10.1101/2021.04.20.440647

Kizzmekia S. Corbett, Martha Nason, Britta Flach, Matthew Gagné, Sarah O’ Connell, Timothy S. Johnston, Shruti Shah, Venkata Viswanadh Edara, Katharine Floyd, Lilin Lai, Charlene McDanal, Joseph R. Francica, Barbara J. Flynn, Kaichun Wu, Angela Choi, Matthew Koch, Olubukola M. Abiona, Anne P. Werner, Gabriela Alvarado, Shayne F. Andrew, Mitzi M. Donaldson, Jonathan Fintzi, Dillon R. Flebbe, Evan Lamb, Amy T. Noe, Saule Nurmukhambetova, Samantha J. Provost, Anthony Cook, Alan Dodson, Andrew Faudree, Jack Greenhouse, Swagata Kar, Laurent Pessaint, Maciel Porto, Katelyn Steingrebe, Daniel Valentin, Serge Zouantcha, Kevin W. Bock, Mahnaz Minai, Bianca M. Nagata, Juan I. Moliva, Renee van de Wetering, Seyhan Boyoglu-Barnum, Kwanyee Leung, Wei Shi, Eun Sung Yang, Yi Zhang, John-Paul Todd, Lingshu Wang, Hanné Andersen, Kathryn E. Foulds, Darin K. Edwards, John R. Mascola, Ian N. Moore, Mark G. Lewis, Andrea Carfı́, David C. Montefiori, Mehul S. Suthar, Adrian B. McDermott, Nancy J. Sullivan, Mario Roederer, Daniel C. Douek, Barney S. Graham, Robert A. Seder,

COVID-19 Clinical Research Studies

Abstract Immune correlates of protection can be used as surrogate endpoints for vaccine efficacy.

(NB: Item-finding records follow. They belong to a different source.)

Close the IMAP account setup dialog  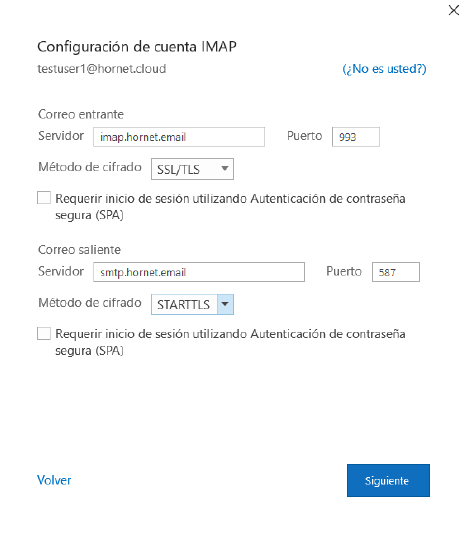tap(453, 10)
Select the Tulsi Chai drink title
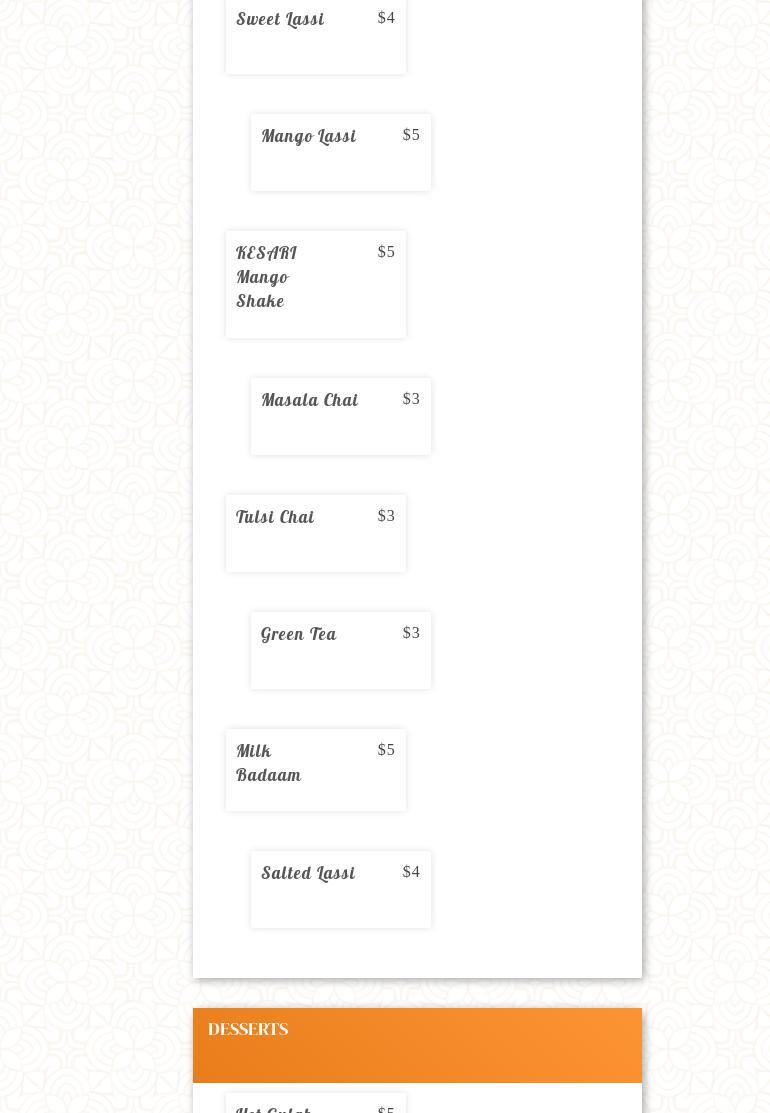This screenshot has height=1113, width=770. tap(275, 518)
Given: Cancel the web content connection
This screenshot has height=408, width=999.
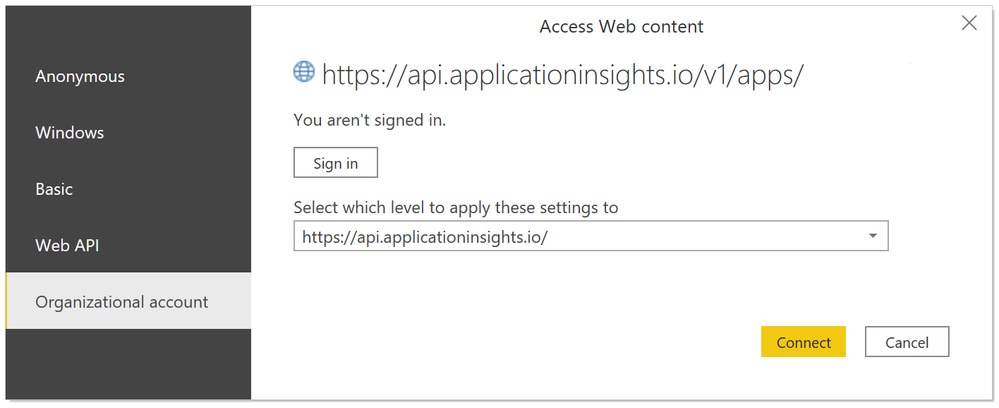Looking at the screenshot, I should 907,342.
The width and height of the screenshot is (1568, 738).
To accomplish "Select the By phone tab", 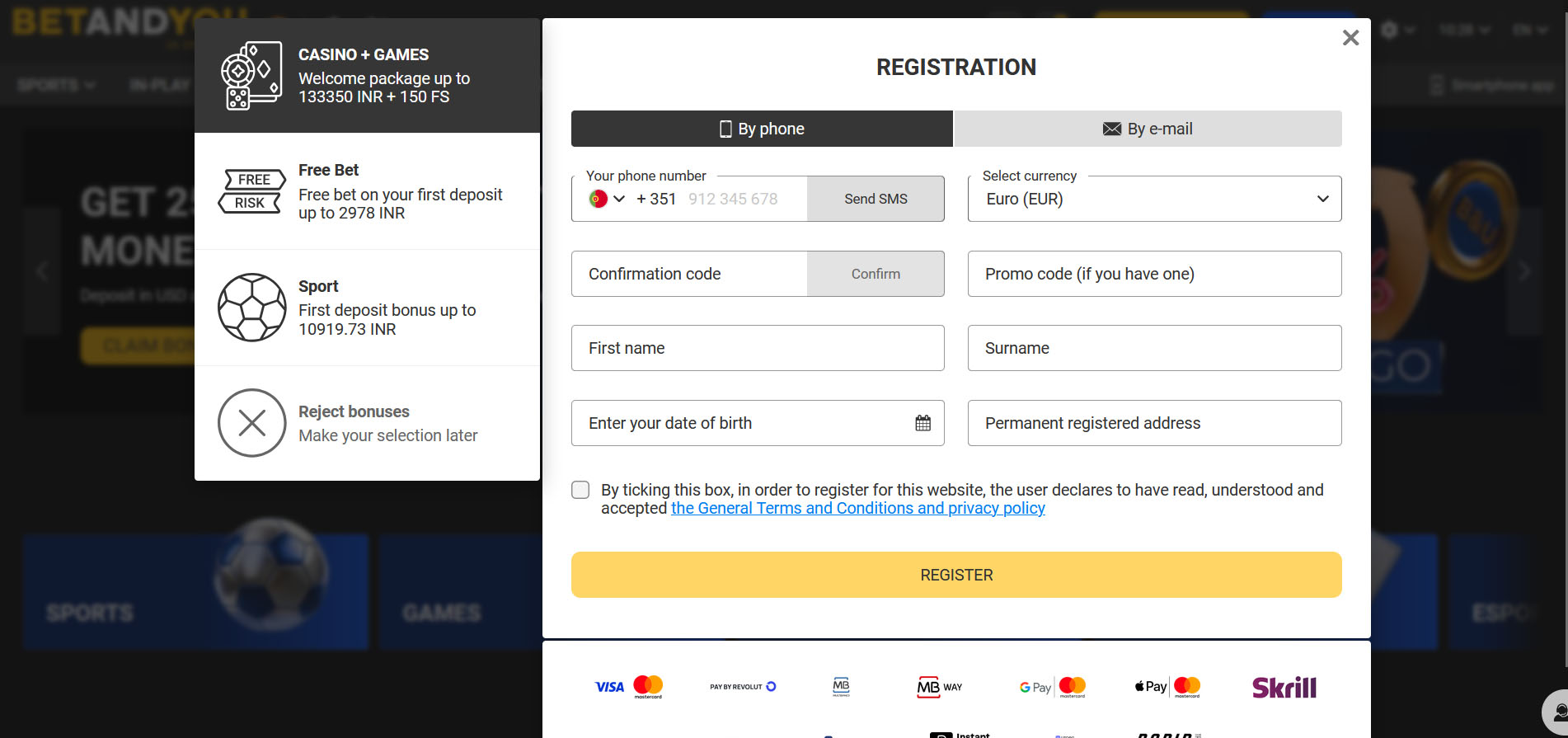I will [x=762, y=129].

The nonhuman primate (NHP) model of SARS-CoV-2 infection replicates key features of human infection and may be used to define immune correlates of protection following vaccination. Here, NHP received either no vaccine or doses ranging from 0.3 – 100 μg of mRNA-1273, a mRNA vaccine encoding the prefusion-stabilized SARS-CoV-2 spike (S-2P) protein encapsulated in a lipid nanoparticle. mRNA-1273 vaccination elicited robust circulating and mucosal antibody responses in a dose-dependent manner. Viral replication was significantly reduced in bronchoalveolar lavages and nasal swabs following SARS-CoV-2 challenge in vaccinated animals and was most strongly correlated with levels of anti-S antibody binding and neutralizing activity. Consistent with antibodies being a correlate of protection, passive transfer of vaccine-induced IgG to naïve hamsters was sufficient to mediate protection. Taken together, these data show that mRNA-1273 vaccine-induced humoral immune responses are a mechanistic correlate of protection against SARS-CoV-2 infection in NHP. One-Sentence Summary mRNA-1273 vaccine-induced antibody responses are a mechanistic correlate of protection against SARS-CoV-2 infection in NHP.